TC-SRNet: Reconstruction and prediction of typhoon high-resolution turbulent fields based on meteorological numerical forecast scale wind fields and deep learning method

Abstract

Meteorological numerical forecast models can provide a more accurate typhoon wind fields compared to engineering typhoon models due to their incorporate atmospheric multiphysical processes. However, the latest advancements in supercomputing power indicate that the current finest level of real-time weather forecasting typically operates on grid scales ranging from 1 to 4 km, while the convergence of typhoon intensity and turbulent field characteristics occurs at scales as fine as 62–185 m.
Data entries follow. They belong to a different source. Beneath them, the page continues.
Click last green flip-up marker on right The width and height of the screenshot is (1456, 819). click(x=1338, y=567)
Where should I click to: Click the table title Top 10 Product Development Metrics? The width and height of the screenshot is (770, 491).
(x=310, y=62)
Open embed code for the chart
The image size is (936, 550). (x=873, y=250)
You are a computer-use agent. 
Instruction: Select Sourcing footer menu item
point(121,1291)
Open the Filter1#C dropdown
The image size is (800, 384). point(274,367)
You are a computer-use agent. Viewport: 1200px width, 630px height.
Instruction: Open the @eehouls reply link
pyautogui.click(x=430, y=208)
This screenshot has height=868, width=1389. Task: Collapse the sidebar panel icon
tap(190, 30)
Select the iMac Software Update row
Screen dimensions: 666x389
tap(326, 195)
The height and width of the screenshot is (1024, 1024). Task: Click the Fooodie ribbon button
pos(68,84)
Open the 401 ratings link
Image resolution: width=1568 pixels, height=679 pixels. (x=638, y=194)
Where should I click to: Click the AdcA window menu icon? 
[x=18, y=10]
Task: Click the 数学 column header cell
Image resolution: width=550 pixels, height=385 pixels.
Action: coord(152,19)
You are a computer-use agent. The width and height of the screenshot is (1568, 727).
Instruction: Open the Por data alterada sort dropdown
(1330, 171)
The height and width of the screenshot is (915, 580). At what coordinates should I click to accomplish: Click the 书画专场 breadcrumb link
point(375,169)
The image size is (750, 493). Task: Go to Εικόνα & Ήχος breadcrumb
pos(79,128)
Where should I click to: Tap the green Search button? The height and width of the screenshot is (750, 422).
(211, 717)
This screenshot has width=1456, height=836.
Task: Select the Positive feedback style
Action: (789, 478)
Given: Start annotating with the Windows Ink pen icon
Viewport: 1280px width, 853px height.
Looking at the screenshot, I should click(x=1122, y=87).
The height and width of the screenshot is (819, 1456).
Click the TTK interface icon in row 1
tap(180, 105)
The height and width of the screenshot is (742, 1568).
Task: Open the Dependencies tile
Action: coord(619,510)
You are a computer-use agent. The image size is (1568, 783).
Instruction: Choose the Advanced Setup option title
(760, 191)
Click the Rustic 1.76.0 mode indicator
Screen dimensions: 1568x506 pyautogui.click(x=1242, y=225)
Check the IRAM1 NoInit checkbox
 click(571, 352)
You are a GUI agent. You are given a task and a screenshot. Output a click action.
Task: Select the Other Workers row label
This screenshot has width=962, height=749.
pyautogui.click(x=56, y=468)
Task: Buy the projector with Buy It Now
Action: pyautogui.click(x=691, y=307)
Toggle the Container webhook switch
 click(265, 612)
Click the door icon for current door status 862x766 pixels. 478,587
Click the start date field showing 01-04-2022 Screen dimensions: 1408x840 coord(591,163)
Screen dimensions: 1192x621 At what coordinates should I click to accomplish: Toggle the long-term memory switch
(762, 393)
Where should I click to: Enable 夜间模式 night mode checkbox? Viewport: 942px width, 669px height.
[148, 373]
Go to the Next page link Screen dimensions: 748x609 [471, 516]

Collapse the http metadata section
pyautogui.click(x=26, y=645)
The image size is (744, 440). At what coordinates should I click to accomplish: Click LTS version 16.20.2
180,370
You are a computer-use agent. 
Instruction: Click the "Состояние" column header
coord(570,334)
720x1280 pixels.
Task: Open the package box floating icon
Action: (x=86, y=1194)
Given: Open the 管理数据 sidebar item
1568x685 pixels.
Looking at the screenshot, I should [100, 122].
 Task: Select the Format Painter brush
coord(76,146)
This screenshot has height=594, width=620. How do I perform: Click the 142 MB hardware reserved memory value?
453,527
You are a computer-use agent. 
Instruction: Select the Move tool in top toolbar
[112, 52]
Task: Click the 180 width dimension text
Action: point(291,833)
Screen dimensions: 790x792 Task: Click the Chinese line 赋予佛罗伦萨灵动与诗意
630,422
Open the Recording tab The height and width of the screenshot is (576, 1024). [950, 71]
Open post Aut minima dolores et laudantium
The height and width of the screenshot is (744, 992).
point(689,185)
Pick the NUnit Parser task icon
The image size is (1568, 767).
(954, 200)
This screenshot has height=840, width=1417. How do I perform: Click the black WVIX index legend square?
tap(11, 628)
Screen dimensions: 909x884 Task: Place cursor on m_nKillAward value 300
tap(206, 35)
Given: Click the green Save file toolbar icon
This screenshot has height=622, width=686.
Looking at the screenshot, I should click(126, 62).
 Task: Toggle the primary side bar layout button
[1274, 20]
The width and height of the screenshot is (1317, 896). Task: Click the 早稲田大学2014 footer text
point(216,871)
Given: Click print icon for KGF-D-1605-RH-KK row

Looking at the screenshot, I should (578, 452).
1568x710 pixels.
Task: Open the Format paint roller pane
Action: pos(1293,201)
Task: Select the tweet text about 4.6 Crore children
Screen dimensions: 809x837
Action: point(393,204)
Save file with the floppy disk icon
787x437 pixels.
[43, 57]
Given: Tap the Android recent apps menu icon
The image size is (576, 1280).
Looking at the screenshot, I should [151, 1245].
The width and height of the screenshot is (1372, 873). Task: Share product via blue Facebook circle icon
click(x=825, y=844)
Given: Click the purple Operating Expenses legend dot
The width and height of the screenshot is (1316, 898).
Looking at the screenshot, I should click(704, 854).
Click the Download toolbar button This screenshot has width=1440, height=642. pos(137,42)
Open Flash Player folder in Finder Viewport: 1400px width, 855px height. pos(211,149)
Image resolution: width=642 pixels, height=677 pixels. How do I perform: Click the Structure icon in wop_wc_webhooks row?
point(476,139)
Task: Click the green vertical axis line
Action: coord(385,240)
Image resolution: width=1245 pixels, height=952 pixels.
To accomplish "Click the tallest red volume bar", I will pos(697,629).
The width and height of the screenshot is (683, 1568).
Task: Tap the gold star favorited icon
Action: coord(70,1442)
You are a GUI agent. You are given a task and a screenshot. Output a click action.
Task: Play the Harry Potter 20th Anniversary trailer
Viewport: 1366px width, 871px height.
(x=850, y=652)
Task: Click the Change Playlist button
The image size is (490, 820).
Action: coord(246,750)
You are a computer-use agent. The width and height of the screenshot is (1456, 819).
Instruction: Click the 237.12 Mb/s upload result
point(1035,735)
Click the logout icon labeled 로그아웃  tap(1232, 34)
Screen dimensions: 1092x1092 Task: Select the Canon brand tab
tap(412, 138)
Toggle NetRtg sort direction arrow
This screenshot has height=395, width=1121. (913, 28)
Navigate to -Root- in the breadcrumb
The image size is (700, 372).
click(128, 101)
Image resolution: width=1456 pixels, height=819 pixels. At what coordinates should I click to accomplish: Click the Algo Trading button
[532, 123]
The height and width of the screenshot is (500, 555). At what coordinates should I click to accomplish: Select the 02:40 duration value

Therefore, the primary scientific inquiry lies in determining how to achieve high-precision turbulent wind fields while considering the realistic atmospheric multiphysical processes, that means establish a “bridge” of typhoon wind field between kilometer-level and hundred-meter scales. This study investigates the super-resolution reconstruction of wind fields across different horizontal grid scales, utilizing a benchmark wind field at a 62 m horizontal grid scale (ground truth), which is based on a hybrid down-sampling skip connection (DSC)/multi-scale (MS) model. The research findings demonstrate that compared to traditional interpolation methods, the DSC/MS method significantly improves reconstruction accuracy, albeit with some residual high-frequency energy dissipation issues. Additionally, the DSC/MS method currently exhibits better reconstruction performance for 62 m scale wind fields based on kilometer-scale and smaller horizontal grid scales (1 km, 555 m, 185 m), with improved reconstruction as grid scale decreases. However, significant errors are observed in reconstructing fine turbulent fields at 62 m scale based on wind fields at 1.67 km horizontal grid scale. The findings presented in the present study can provide real and high-precision turbulent wind fields for structural wind engineering and wind energy assessment studies, thereby holding significant scientific and engineering application value.